The move is a sign that the great Erlanger debate truly is tabled -- at least for now.
Coppinger nominated Tom Edd Wilson, a former Chattanooga Area Chamber of Commerce president, and Jack Studer, a Princeton-educated high-tech venture capitalist, to the 12-member board. The appointments must be ratified by Hamilton County commissioners.
The two will fill positions left vacant by Richard Casavant, who resigned in September after serving 18 months of his four-year appointment, and Pat Quinn, who died in December 2011.
Studer is a partner at Lamp Post Group, a local venture capital firm that nurtures startup businesses.

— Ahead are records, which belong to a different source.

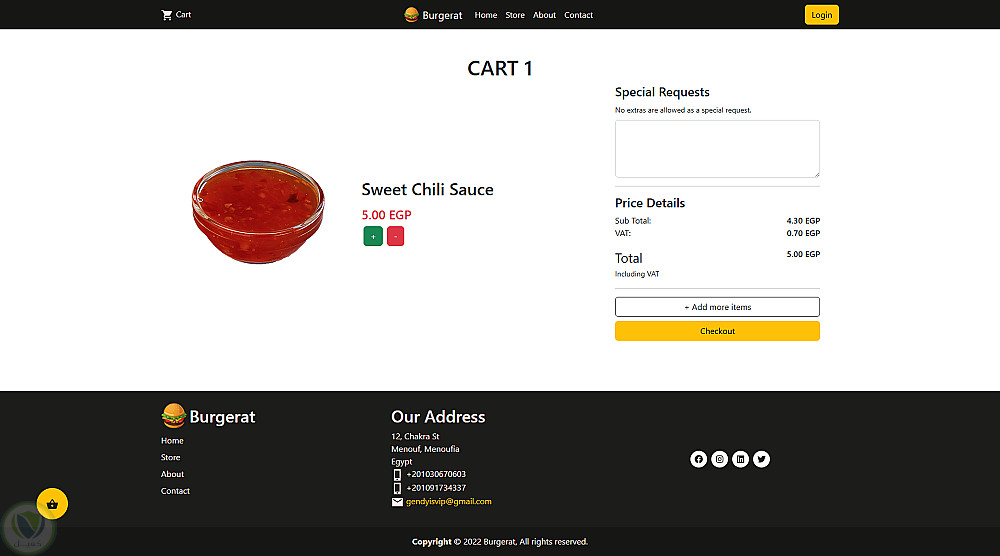Click the Cart icon in the header

(167, 15)
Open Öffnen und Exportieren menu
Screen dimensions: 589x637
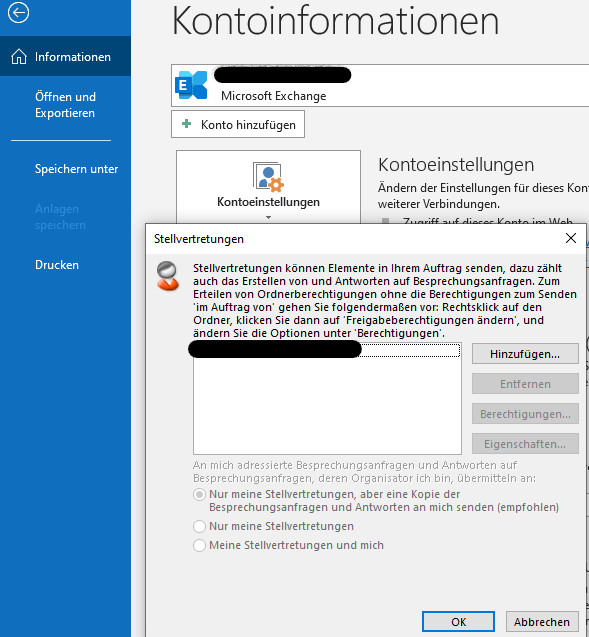click(65, 105)
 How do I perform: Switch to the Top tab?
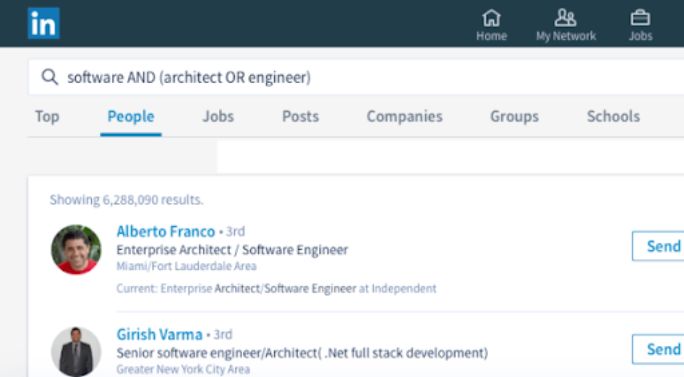[x=47, y=117]
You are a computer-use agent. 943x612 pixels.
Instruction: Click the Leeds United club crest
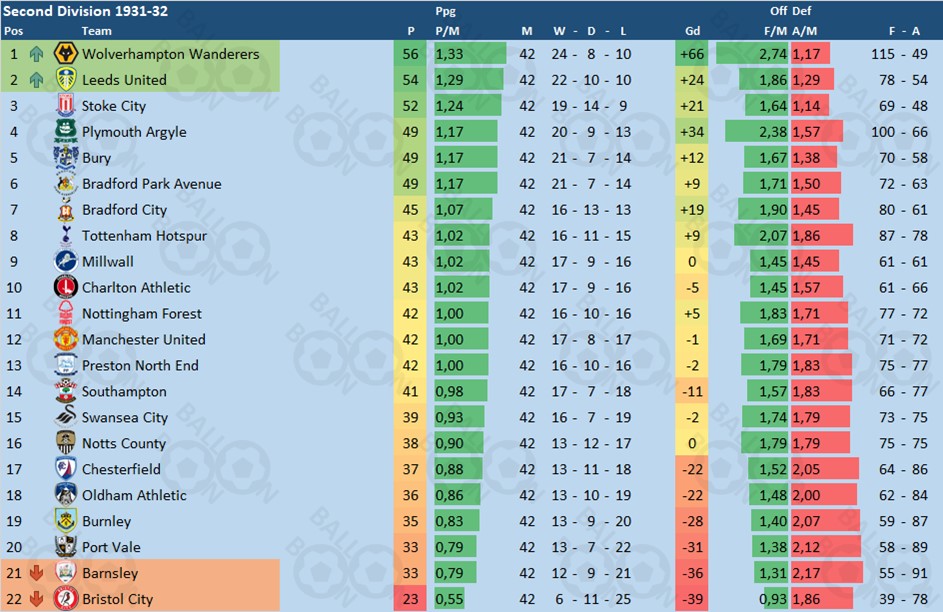(66, 79)
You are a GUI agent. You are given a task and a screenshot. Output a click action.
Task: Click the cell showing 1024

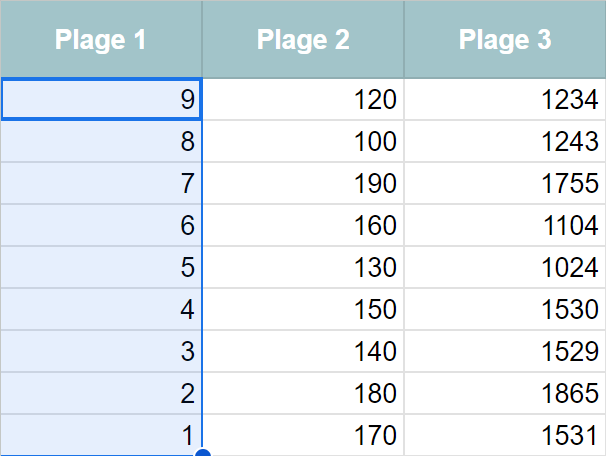(505, 267)
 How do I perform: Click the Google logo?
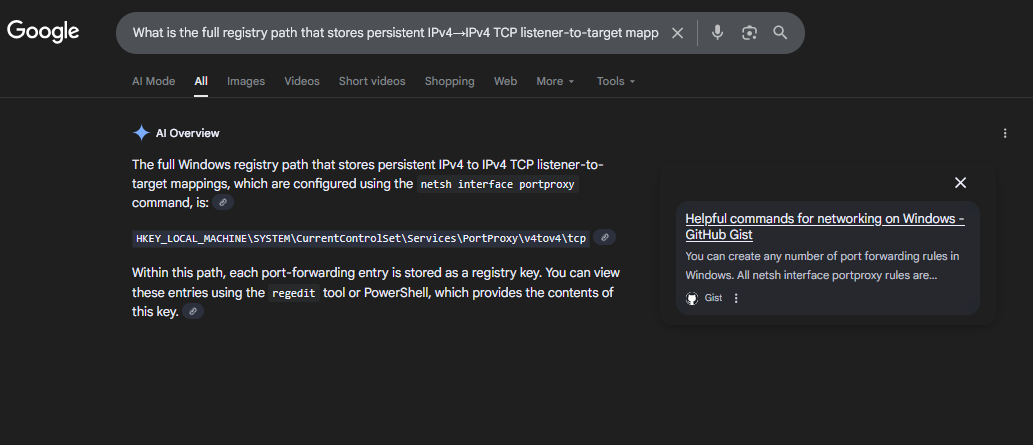point(43,32)
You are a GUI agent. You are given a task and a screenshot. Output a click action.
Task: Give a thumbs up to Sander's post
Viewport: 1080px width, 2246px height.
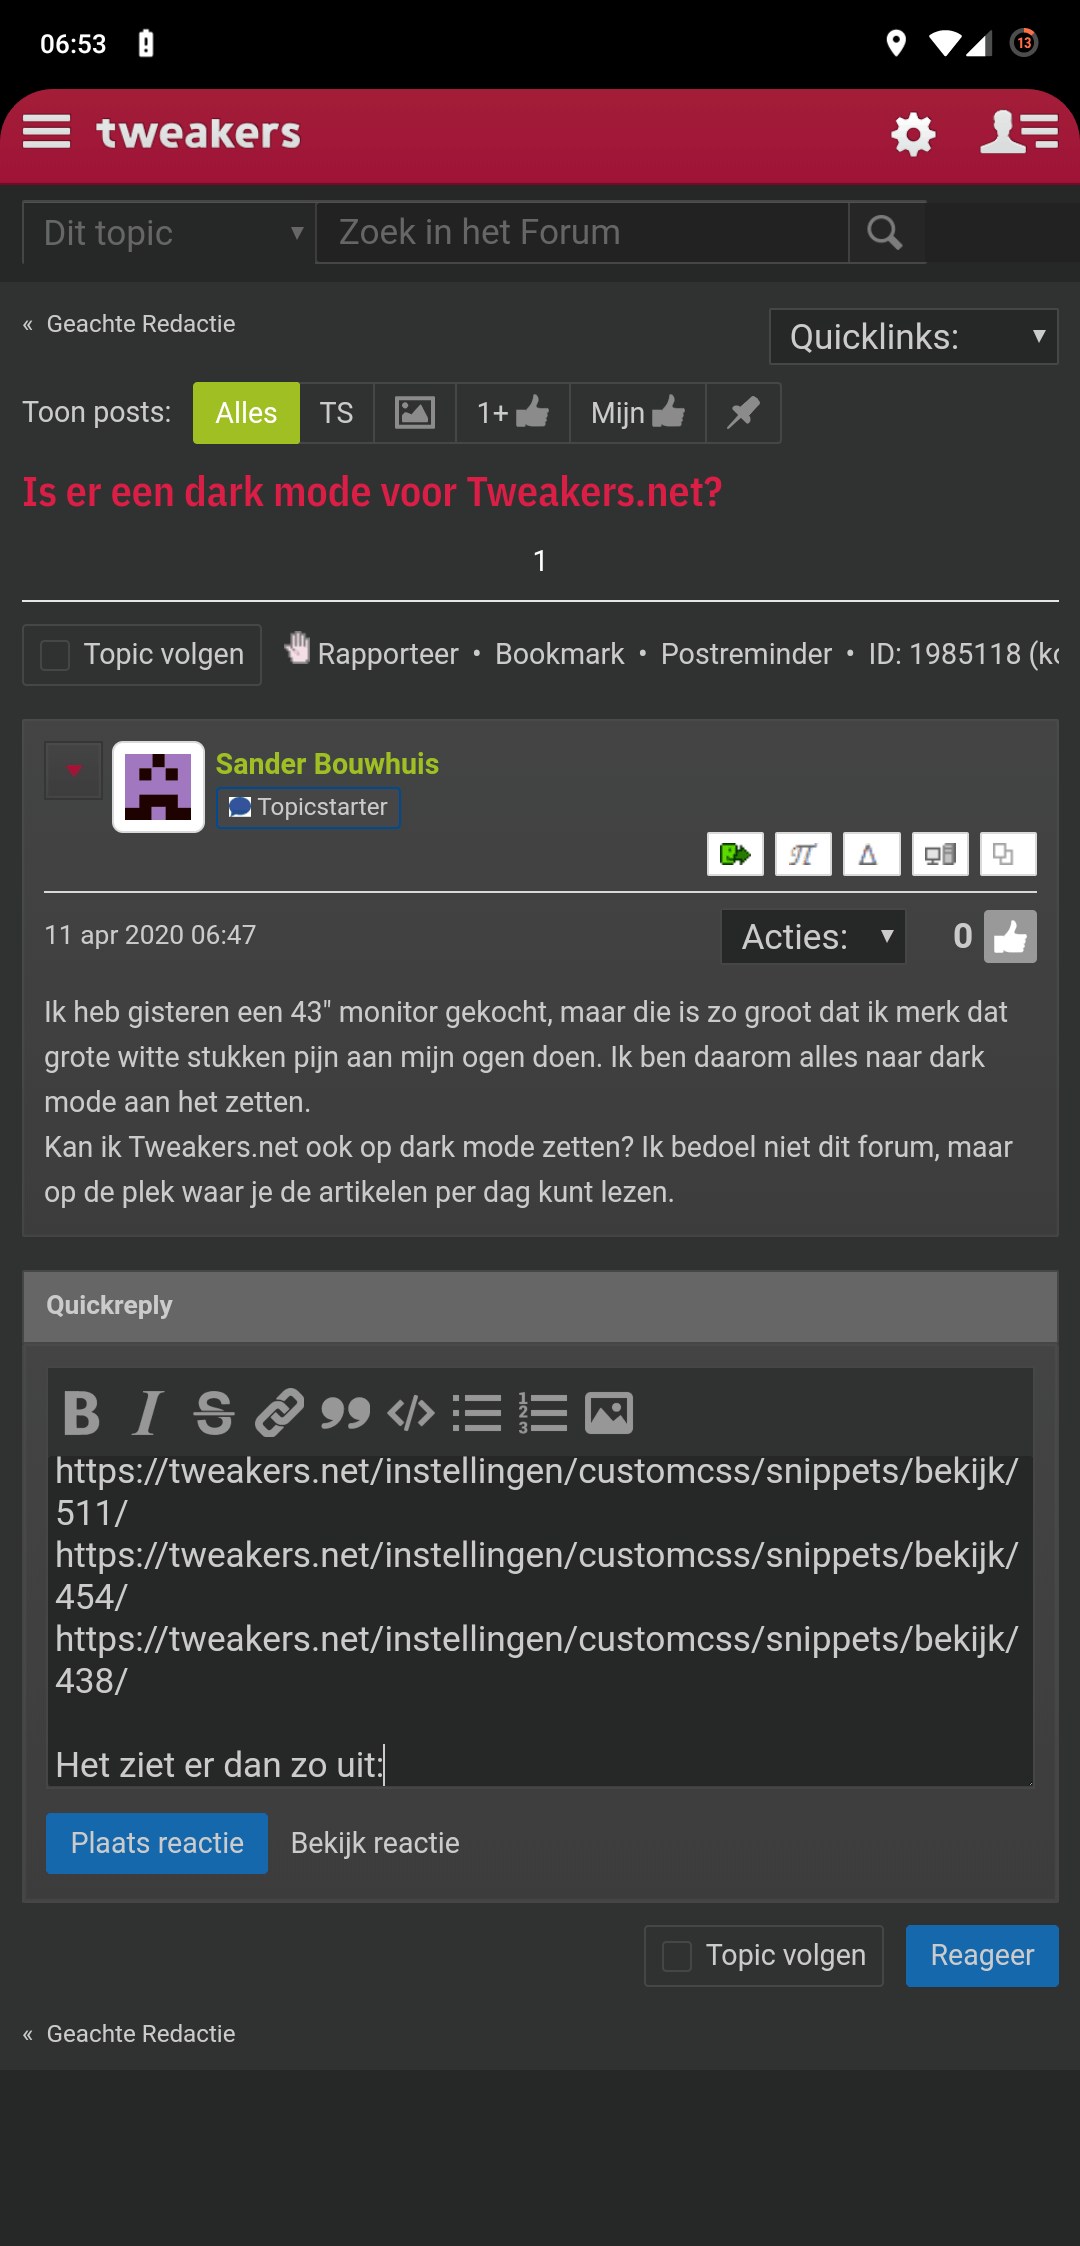coord(1010,937)
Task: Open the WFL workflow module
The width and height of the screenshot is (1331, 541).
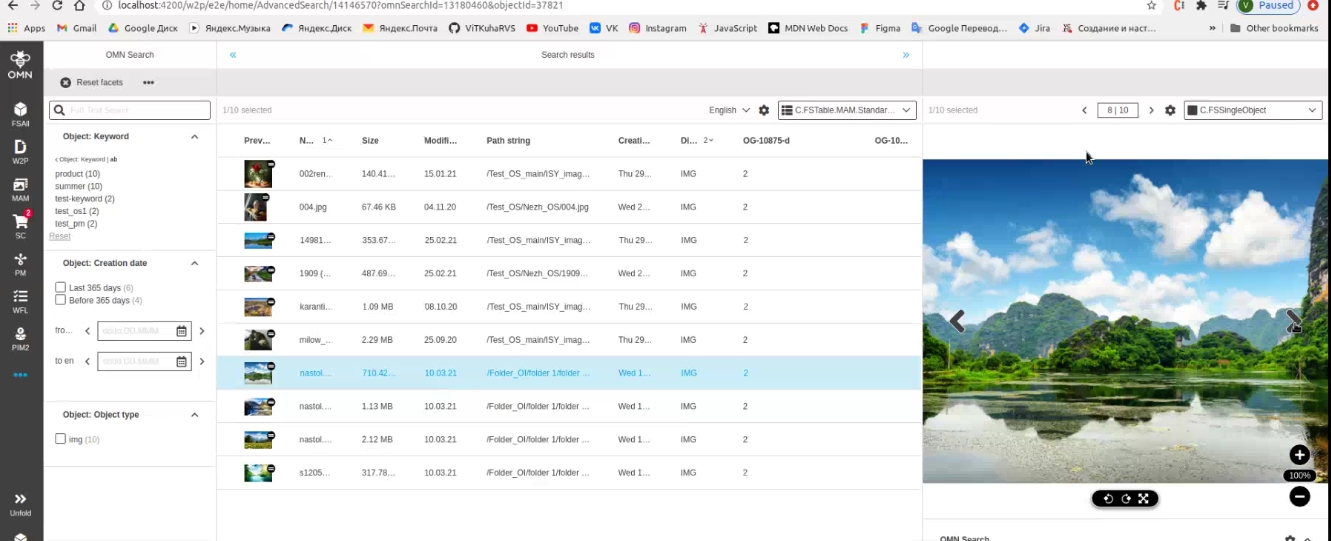Action: [20, 300]
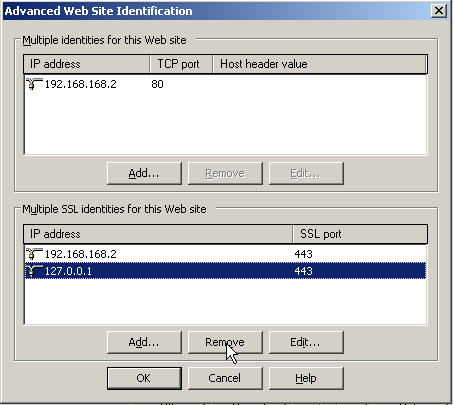453x405 pixels.
Task: Click port 443 value in the 127.0.0.1 row
Action: click(x=303, y=271)
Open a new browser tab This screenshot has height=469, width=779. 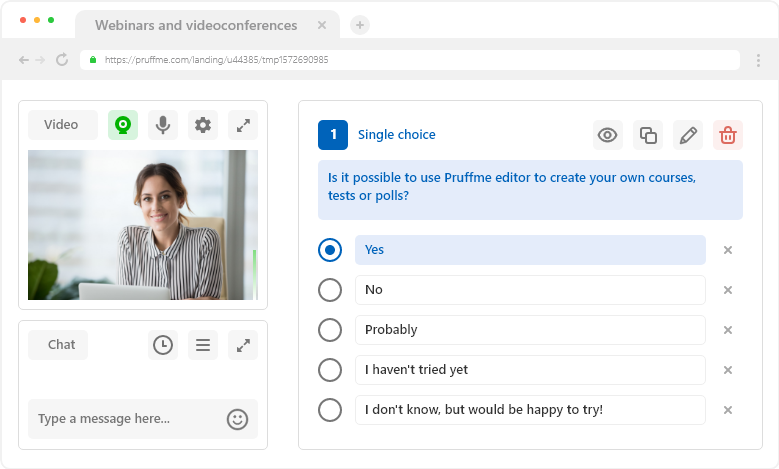click(360, 25)
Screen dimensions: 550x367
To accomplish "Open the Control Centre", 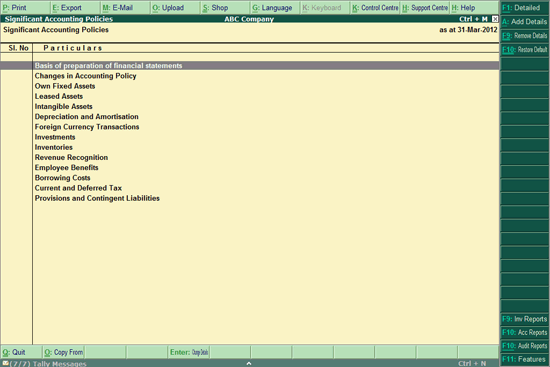I will pyautogui.click(x=375, y=8).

He has a background in investment banking.
He called the appointment an honor and wrote in an email Thursday that he looks forward to "learning from and working with the rest of the board and CEO Kevin Spiegel to restore financial certainty to the hospital. ..."
Erlanger "must be well-managed and protected for today and future generations," he said.
Wilson, a career banker, is a former president and chief executive of the Chattanooga Area Chamber of Commerce and a big name in local fundraising.
Wilson said he looks forward to working with Erlanger because "it's at a critical time in its history" and he wants to bring his years of business sense to bear on the hospital.
Citing changing health insurance laws and changing health care industries, Wilson said Erlanger must be financially sound to move forward.
Health care is not just important for residents, but it's also a big factor in economic development, Wilson said.
Coppinger said he chose Studer and Wilson because they "are strong financial leaders and have proven, respected leadership."
The mayor put off filling the two posts for months while state lawmakers worked to create legislation that would restructure Erlanger's board. The private act to trim the board to nine members and strip its political ties passed the General Assembly and was signed by Gov. Bill Haslam, but it died in March after county commissioners refused to ratify it.
The hospital is showing a $4.5 million shortfall this year. Erlanger lost $9.5 million in 2012, records show.
Commissioners are expected to vote on Coppinger's appointments during a regular scheduled meeting Wednesday.